§ Element and text position data
_ _ _ _

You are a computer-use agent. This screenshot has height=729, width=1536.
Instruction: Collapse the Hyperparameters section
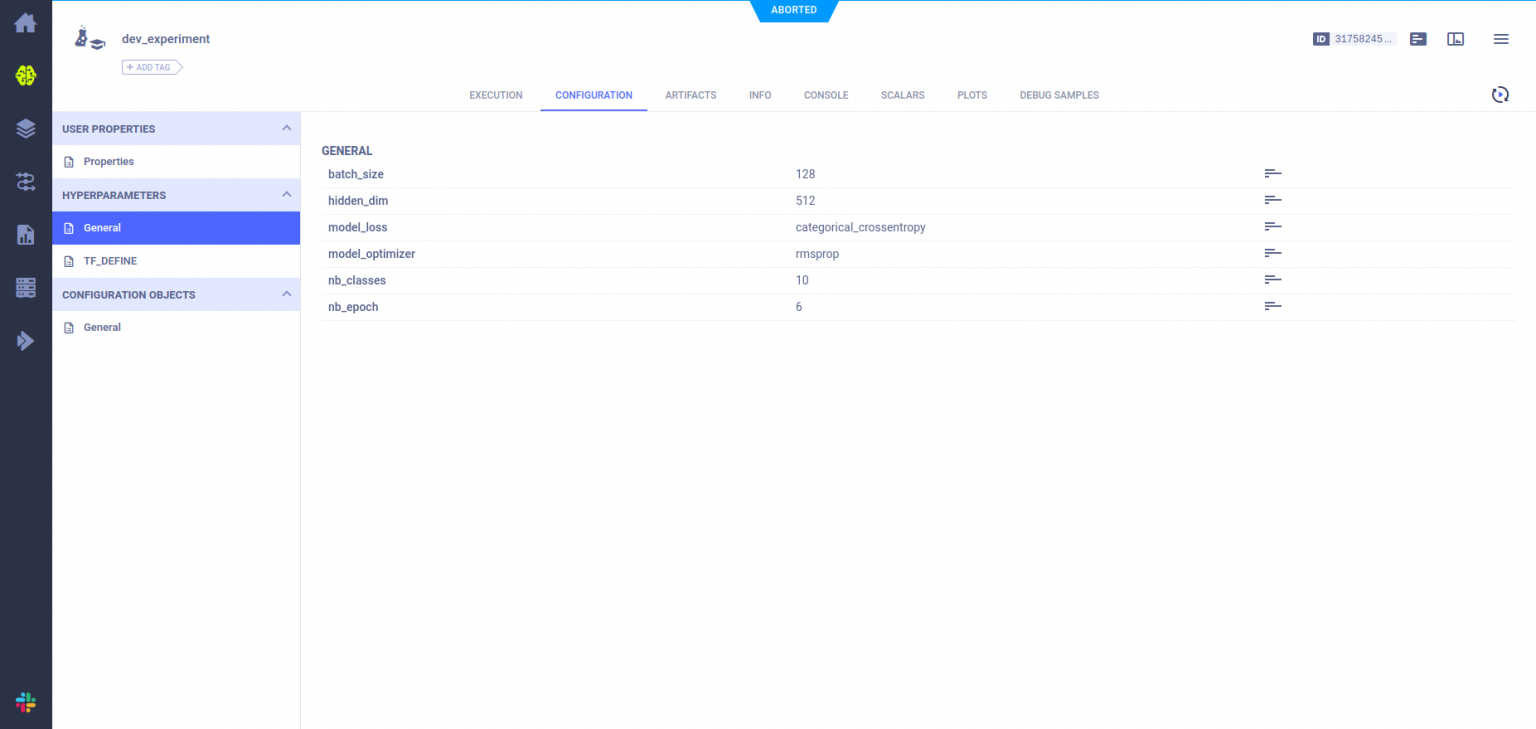point(286,194)
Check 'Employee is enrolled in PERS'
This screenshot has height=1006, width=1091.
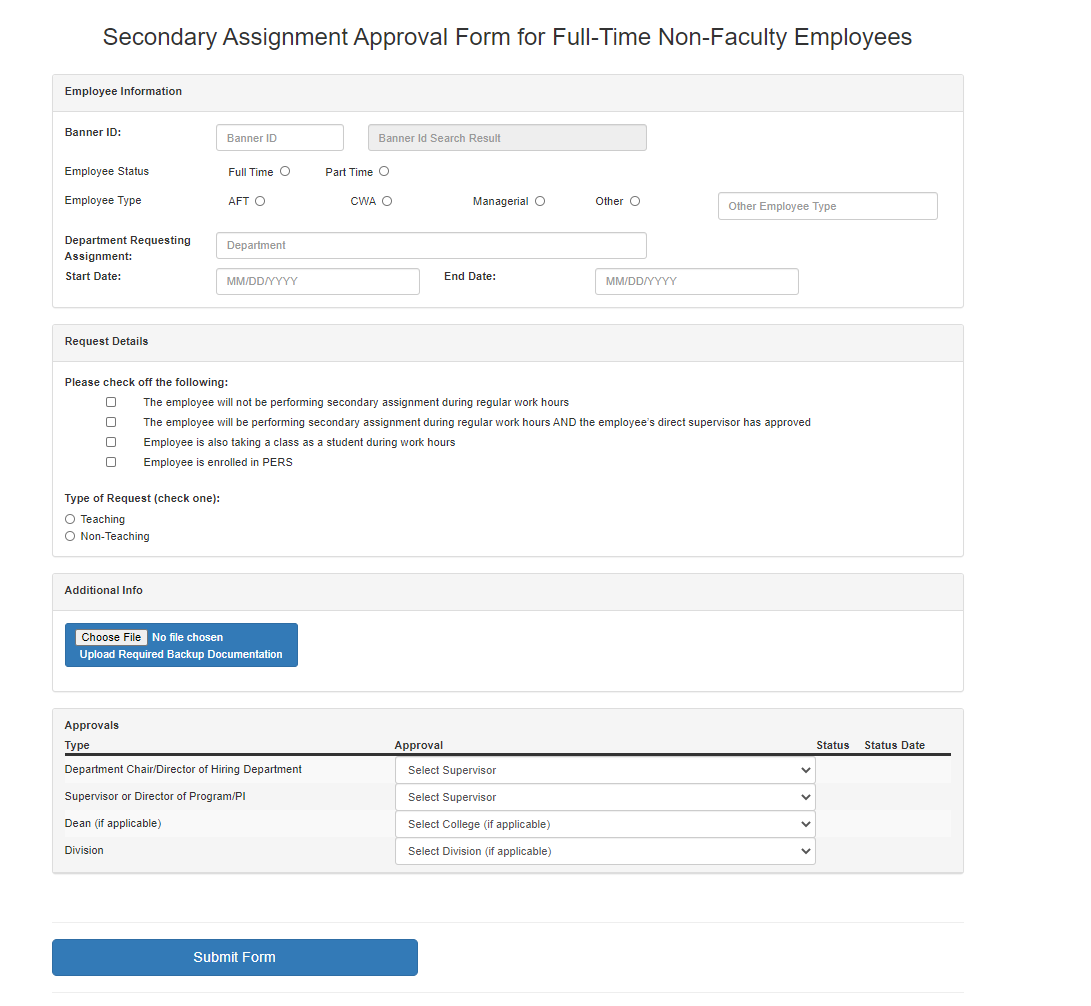point(111,462)
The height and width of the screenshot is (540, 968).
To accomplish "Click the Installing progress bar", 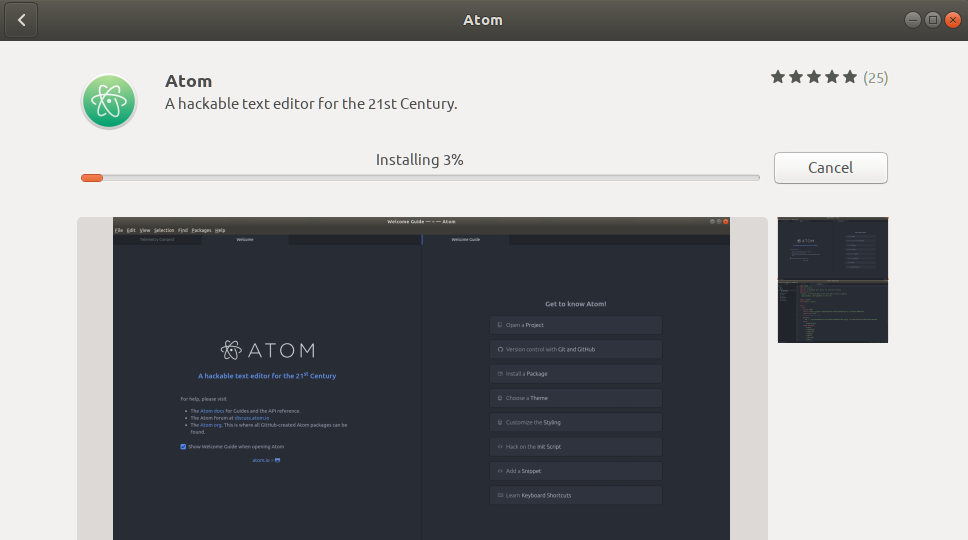I will 420,178.
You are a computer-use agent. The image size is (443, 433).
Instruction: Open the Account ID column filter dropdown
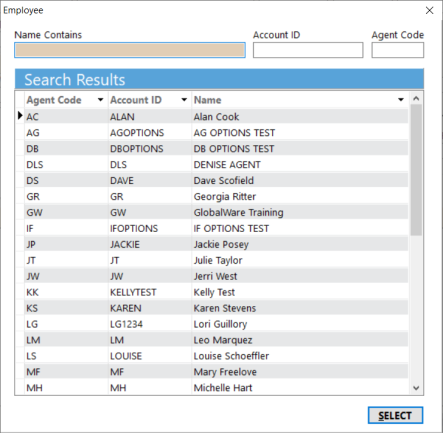(184, 100)
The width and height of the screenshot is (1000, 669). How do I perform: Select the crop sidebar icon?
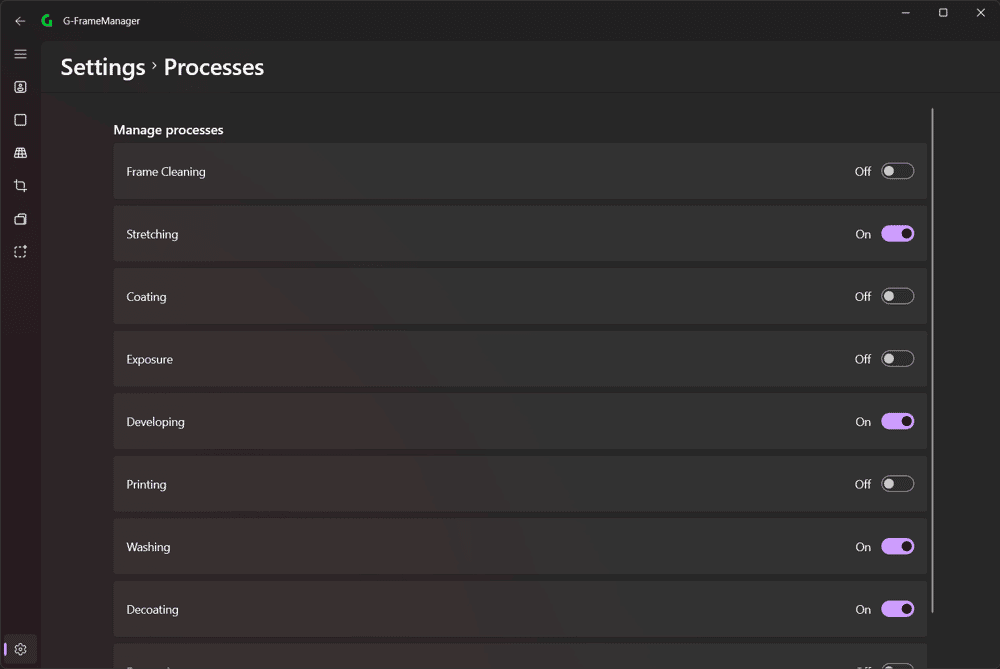tap(20, 186)
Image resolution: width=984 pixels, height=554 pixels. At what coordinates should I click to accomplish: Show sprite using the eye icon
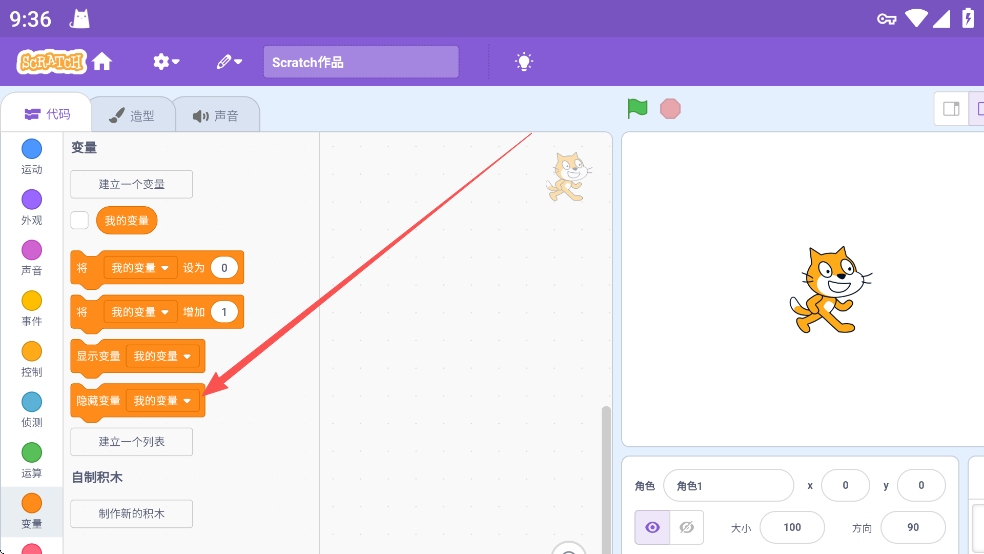[653, 527]
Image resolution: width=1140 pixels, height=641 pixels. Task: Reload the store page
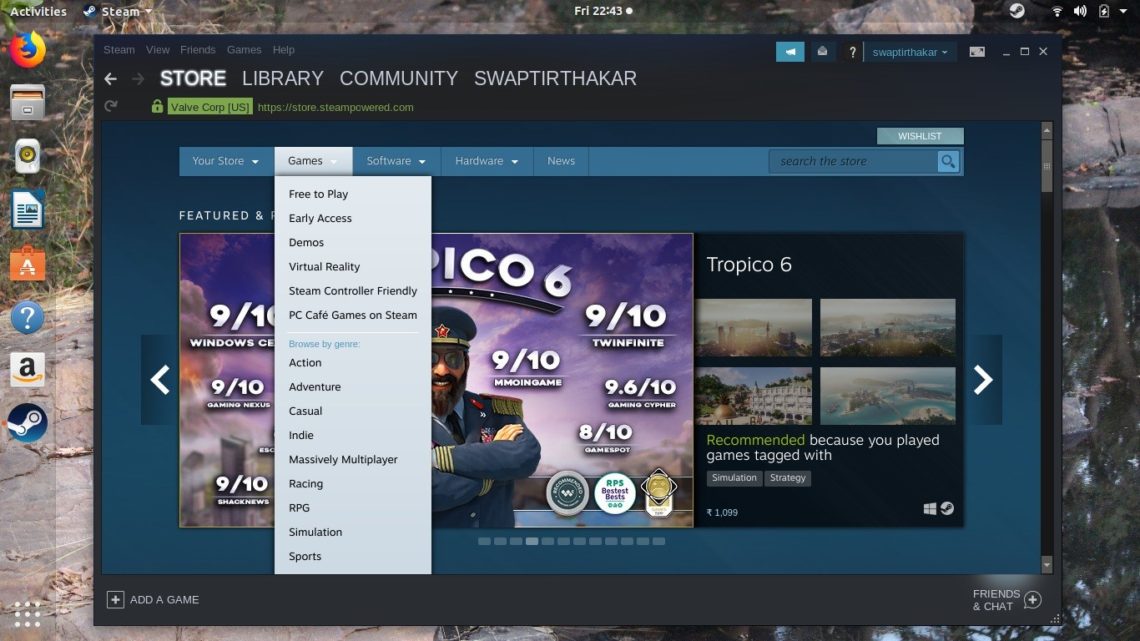click(x=111, y=106)
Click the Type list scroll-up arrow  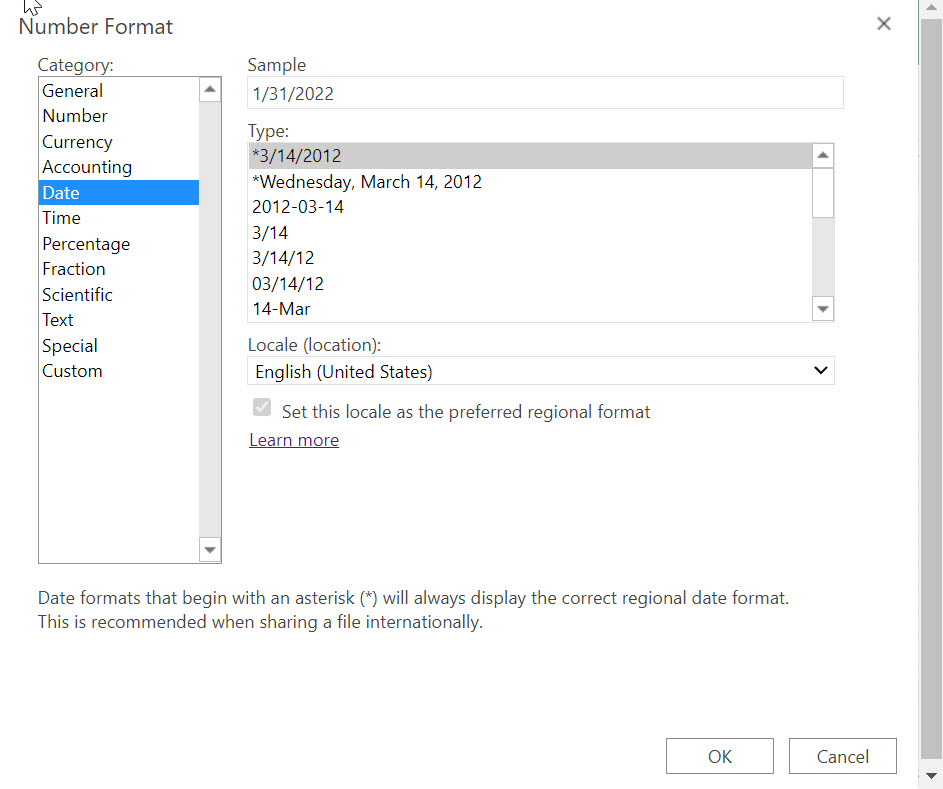pos(822,154)
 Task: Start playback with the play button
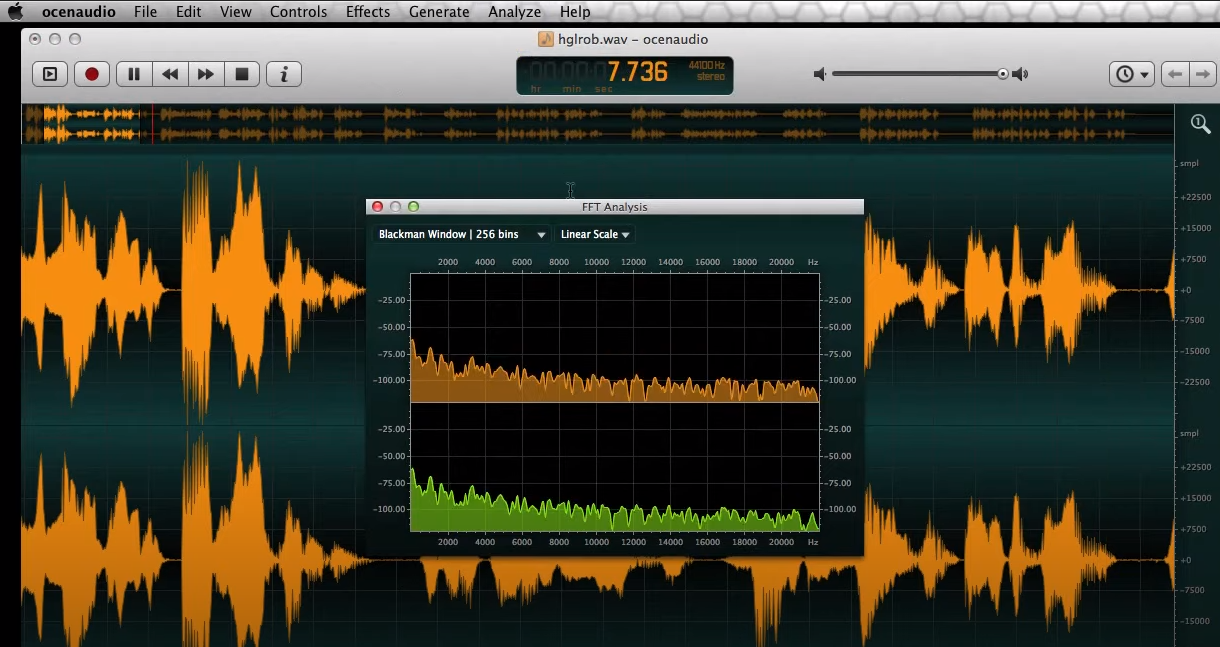(49, 73)

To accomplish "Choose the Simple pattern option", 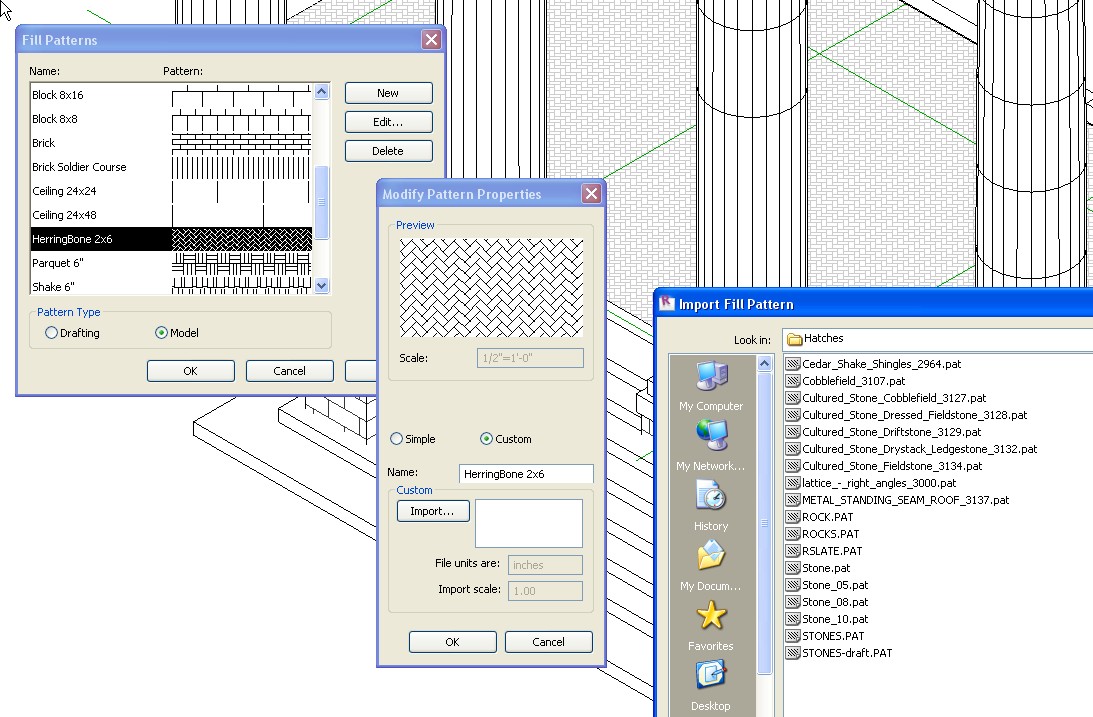I will point(397,439).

_ _ _ _

§ Problem statement
Please count the lines of the data above that contain the string "agent", treating case as significant, and give only the number.

§ Exercise response
2